NHS Wayfinder clinical escalation process
Due to there being a wide variety of services/stakeholders/third party portal providers involved in the provision of the NHS Wayfinder Service, it may be unclear upon the identification of a major Incident which organisation’s clinical team are responsible for owning and managing the risk. It is therefore a requirement for the clinical risk ownership to be established between all parties before any CSA tasks are assigned.
This is not in line with the standard High Severity Service Incident Management Process that is used by Service Bridge and as such this bespoke clinical escalation process will be in place until the High Severity Service Incident Management Process has been reviewed.
The agreed process for managing NHS Wayfinder major Incidents that have an associated clinical risk going forward is as follows:
Any major Incident/HSSI that may have a clinical impact must be immediately reported to the NHS England Service Bridge.
The NHS England Service Bridge will set up a Teams conference call requesting the attendance of the relevant NHS England stakeholders (as confirmed in the Service Bridge SAC document) and a representative of the NHS England Clinical Safety Team (this will also be followed up with a phone call to ensure the request has been received). The Service Bridge will also contact any other relevant third party Portal provider/supplier (as confirmed below and in the Service Bridge SAC document) requesting that they ensure there is both a major Incident manager and clinical safety officer available on the call from their area.
It is the responsibility of the third party portal provider or supplier to ensure that adequate clinical representation is available on the call.
Out of hours the clinically impacting Major Incident’s/HSSIs will be escalated to the NHS England Escalation and Deployment Manager (EDM) (the process remains the same for informing the Service Bridge, and the first line will escalate to the EDM). For NHS England clinical representation, the Clinical Safety Team on call Safety Engineer resource will be contacted. The contact details for the Clinical Safety Team are in the NHS England Service Bridge Contact Sheet and on the NHS England Escalation and Deployment Manager rota.
When the call is convened, the Service Bridge will relay all current findings / the impact and timeline so far and all parties will agree if the major incident is in fact a clinical safety issue or whether it is a standard major Incident. If it is defined as a non-Clinically impacting Major Incident the Major Incident management process will be followed and clinical representation will no longer be required. If it is defined as a Major Incident with clinical risk then all parties will agree which organisation will own the Clinical Risk.
The clinical safety flag will be ticked within the SM Toolset incident record and the additional clinical minimum dataset (MDS) information will be completed by NHS England Service Bridge. The CSA Task will then be assigned via the toolset to the NHS Wayfinder Clinical Safety Team. If it is agreed that the NHS Wayfinder Clinical Safety Team are not responsible the task will be updated with a note that reflects this.
The responsible Clinical Safety Team will then own the risk, taking full responsibility for the management of the clinical risk until it is deemed safe and the NHS England Service Bridge will maintain ownership of the incident record.
The responsible Clinical Safety Team will update the NHS England Service Bridge or NHS England Escalation and Deployment Manager where appropriate and let them know when support is required.
The NHS England Service Bridge and NHS England Escalation and Deployment Managers have the responsibility to ensure all information that is available is provided within the incident record.
Clinical Safety Major Incidents/HSSI will be communicated by the NHS England Service Bridge if it falls in line with the Major Incident Process. As standard, the Service Bridge do not communicate Clinical incidents, however, if there is a technical degradation or outage, this will be communicated without making reference to any clinical impact.

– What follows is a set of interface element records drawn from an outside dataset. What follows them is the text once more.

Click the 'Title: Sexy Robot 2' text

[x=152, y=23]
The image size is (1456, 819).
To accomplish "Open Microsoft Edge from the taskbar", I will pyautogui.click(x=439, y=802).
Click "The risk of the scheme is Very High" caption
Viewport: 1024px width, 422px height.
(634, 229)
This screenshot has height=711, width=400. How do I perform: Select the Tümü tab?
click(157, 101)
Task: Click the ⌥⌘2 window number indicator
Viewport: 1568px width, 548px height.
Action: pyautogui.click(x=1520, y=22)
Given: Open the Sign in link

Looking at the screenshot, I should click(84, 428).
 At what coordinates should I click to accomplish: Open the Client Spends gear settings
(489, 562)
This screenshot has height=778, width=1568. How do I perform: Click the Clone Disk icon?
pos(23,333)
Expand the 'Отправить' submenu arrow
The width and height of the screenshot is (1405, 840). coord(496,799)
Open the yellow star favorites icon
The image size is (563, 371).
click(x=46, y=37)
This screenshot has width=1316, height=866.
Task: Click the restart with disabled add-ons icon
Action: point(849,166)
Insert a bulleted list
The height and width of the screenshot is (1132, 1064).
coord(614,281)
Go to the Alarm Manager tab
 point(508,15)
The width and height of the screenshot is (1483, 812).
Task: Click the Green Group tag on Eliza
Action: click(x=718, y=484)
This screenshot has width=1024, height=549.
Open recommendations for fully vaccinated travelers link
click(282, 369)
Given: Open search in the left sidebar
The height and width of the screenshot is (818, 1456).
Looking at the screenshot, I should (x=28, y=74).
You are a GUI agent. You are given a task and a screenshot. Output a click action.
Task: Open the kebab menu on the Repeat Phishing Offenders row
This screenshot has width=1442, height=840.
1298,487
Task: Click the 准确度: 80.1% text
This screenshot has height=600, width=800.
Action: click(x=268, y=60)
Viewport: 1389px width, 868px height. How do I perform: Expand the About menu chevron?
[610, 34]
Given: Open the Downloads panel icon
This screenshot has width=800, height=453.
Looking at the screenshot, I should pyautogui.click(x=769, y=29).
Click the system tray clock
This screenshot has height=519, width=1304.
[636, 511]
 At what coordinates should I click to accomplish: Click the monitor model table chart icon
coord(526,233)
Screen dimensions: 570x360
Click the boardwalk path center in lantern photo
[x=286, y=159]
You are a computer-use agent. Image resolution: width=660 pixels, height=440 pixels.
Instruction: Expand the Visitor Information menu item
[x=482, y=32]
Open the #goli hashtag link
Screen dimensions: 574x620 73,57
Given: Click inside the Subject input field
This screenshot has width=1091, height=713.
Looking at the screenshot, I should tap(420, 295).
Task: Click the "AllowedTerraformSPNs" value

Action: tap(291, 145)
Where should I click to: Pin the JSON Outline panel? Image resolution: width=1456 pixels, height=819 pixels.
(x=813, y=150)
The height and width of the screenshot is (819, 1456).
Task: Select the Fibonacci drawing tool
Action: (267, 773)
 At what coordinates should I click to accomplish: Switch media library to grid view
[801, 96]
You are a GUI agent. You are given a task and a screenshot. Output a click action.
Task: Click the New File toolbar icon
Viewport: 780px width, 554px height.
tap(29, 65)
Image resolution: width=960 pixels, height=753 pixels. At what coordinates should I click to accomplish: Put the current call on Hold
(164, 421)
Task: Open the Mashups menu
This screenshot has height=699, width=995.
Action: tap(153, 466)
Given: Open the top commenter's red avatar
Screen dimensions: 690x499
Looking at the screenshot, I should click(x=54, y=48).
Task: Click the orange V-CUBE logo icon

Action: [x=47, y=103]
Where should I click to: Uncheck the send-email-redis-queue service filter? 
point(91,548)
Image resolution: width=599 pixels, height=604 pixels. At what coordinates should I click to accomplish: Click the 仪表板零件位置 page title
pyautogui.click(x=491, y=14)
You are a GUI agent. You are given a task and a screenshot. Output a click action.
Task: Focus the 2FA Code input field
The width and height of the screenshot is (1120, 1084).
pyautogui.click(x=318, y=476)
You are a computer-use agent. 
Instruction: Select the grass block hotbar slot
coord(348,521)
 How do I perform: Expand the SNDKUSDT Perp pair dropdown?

If a Major Incident/HSSI is raised and a patient(s) may have already come to some harm then the Service Bridge may request NHS England Clinical representation to assist when drafting communications.
All actions will be recorded and shared by Service Bridge as part of the Major Incident Process.
Following resolution of the Incident, the Service Bridge will issue a Major Incident Report (MIR) within 2 working days, which will be followed by the hosting of a Post Incident Review (PIR) if deemed necessary within 10 working days. Any actions as a result of the PIR will be documented and assigned, following which the respective owner will ensure progress is being made.